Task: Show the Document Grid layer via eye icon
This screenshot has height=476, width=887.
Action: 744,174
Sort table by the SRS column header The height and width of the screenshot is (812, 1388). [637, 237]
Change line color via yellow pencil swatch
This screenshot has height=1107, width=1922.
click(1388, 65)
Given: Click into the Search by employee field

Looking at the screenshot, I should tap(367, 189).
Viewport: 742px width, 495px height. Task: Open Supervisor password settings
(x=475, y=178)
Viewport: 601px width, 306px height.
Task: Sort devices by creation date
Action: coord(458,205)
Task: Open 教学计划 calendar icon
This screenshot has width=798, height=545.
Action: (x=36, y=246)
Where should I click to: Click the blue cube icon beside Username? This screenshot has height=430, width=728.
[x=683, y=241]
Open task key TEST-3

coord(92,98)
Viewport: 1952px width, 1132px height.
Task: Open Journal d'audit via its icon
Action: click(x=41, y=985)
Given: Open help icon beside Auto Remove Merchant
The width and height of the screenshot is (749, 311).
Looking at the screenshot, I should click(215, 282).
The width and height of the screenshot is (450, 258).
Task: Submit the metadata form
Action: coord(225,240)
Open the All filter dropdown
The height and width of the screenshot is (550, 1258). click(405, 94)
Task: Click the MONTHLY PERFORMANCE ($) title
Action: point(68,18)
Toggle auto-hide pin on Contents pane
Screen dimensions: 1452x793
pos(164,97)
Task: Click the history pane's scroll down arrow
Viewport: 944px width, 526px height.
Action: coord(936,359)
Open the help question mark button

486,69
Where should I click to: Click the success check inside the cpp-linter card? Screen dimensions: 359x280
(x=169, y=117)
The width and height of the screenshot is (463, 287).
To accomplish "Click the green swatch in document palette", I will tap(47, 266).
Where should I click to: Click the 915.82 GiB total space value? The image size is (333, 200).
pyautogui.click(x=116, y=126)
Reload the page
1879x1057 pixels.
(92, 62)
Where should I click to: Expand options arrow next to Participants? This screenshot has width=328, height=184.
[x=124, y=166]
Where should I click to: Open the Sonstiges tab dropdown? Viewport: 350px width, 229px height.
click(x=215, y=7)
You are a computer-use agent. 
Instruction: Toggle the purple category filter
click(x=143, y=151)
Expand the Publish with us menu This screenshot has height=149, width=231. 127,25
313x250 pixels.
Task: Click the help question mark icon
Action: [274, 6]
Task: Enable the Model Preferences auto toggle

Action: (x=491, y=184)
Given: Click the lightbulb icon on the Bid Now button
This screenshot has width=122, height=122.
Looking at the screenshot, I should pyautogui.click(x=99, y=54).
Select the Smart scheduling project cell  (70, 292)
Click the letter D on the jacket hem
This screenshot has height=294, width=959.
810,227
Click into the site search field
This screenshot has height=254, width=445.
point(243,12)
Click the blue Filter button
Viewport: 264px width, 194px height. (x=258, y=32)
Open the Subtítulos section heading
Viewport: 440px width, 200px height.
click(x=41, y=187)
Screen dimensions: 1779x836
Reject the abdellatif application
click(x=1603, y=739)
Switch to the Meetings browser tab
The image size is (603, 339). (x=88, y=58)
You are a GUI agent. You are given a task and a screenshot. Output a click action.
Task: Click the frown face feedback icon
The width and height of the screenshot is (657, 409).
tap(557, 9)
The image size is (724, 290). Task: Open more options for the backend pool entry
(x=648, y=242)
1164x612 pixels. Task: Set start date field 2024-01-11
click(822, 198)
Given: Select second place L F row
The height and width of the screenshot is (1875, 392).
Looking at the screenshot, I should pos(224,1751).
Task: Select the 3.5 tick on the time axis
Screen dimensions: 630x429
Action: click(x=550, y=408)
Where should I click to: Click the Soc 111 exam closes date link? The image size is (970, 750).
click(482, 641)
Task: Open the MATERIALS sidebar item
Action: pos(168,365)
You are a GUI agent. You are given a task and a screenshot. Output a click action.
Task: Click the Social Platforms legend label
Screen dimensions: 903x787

* * * * * * * * *

* **WRITTEN TASK**
Arrange the records from the line containing "The image size is (724, 290)." down through the line containing "Action: click(x=550, y=408)", both included, as a two-column CSV with the headers "source" and "target". Give one row per record, with its text and its answer each in a single quoted field and any line breaks replaced by spaces.

* **TASK SOLUTION**
source,target
"The image size is (724, 290). Task: Open more options for the backend pool entry","(x=648, y=242)"
"1164x612 pixels. Task: Set start date field 2024-01-11","click(822, 198)"
"Given: Select second place L F row The height and width of the screenshot is (1875, 392).","Looking at the screenshot, I should pos(224,1751)."
"Task: Select the 3.5 tick on the time axis Screen dimensions: 630x429","Action: click(x=550, y=408)"